The housekeeping (ubiquitously expressed) genes in the mammal genome were shown here to be on average slightly GC-richer than tissue-specific genes. Both housekeeping and tissue-specific genes occupy similar ranges of GC content, but the former tend to concentrate in the upper part of the range. In the human genome, tissue-specific genes show two maxima, GC-poor and GC-rich. The strictly tissue-specific human genes tend to concentrate in the GC-poor region; their distribution is left-skewed and thus reciprocal to the distribution of housekeeping genes. The intermediately tissue-specific genes show an intermediate GC content and the right-skewed distribution. Both in the human and mouse, genes specific for some tissues (e.g., parts of the central nervous system) have a higher average GC content than housekeeping genes. Since they are not transcribed in the germ line (in contrast to housekeeping genes), and therefore have a lower probability of inheritable gene conversion, this finding contradicts the biased gene conversion (BGC) explanation for elevated GC content in the heavy isochores of mammal genome. Genes specific for germ-line tissues (ovary, testes) show a low average GC content, which is also in contradiction to the BGC explanation. Both for the total data set and for the most part of tissues taken separately, a weak positive correlation was found between gene GC content and expression level. The fraction of ubiquitously expressed genes is nearly 1.5-fold higher in the mouse than in the human. This suggests that mouse tissues are comparatively less differentiated (on the molecular level), which can be related to a less pronounced isochoric structure of the mouse genome. In each separate tissue (in both species), tissue-specific genes do not form a clear-cut frequency peak (in contrast to housekeeping genes), but constitute a continuum with a gradually increasing degree of tissue-specificity, which probably reflects the path of cell differentiation and/or an independent use of the same protein in several unrelated tissues.

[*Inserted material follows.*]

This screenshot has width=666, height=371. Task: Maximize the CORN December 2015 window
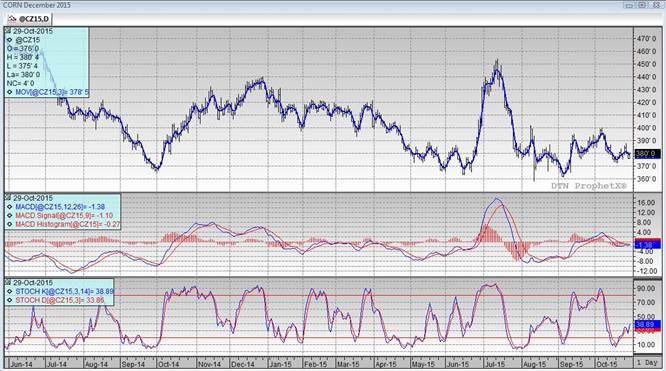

哺乳动物基因组中的管家基因(普遍表达)在此处显示平均而言比组织特异性基因的GC含量略高。管家基因和组织特异性基因的GC含量范围相似,但前者倾向于集中在该范围的上部。在人类基因组中,组织特异性基因呈现两个峰值,即GC含量低和GC含量高的区域。严格意义上的组织特异性人类基因倾向于集中在GC含量低的区域;它们的分布向左偏斜,因此与管家基因的分布相反。中等程度组织特异性的基因显示出中等的GC含量和向右偏斜的分布。在人类和小鼠中,某些组织(如中枢神经系统的部分区域)特异性的基因平均GC含量都高于管家基因。由于它们不在生殖系中转录(与管家基因不同),因此发生可遗传基因转换的概率较低,这一发现与哺乳动物基因组重等密度区GC含量升高的偏向基因转换(BGC)解释相矛盾。生殖系组织(卵巢、睾丸)特异性的基因平均GC含量较低,这也与BGC解释相矛盾。无论是对于整个数据集还是分别考虑的大部分组织,都发现基因GC含量与表达水平之间存在微弱的正相关。在小鼠中普遍表达的基因比例比人类高近1.5倍。这表明小鼠组织在分子水平上的分化程度相对较低,这可能与小鼠基因组中不那么明显的等密度结构有关。在每个单独的组织中(在两个物种中都是如此),组织特异性基因不会形成明显的频率峰值(与管家基因不同),而是构成一个组织特异性程度逐渐增加的连续体,这可能反映了细胞分化的路径和/或在几个不相关组织中对同一蛋白质的独立使用。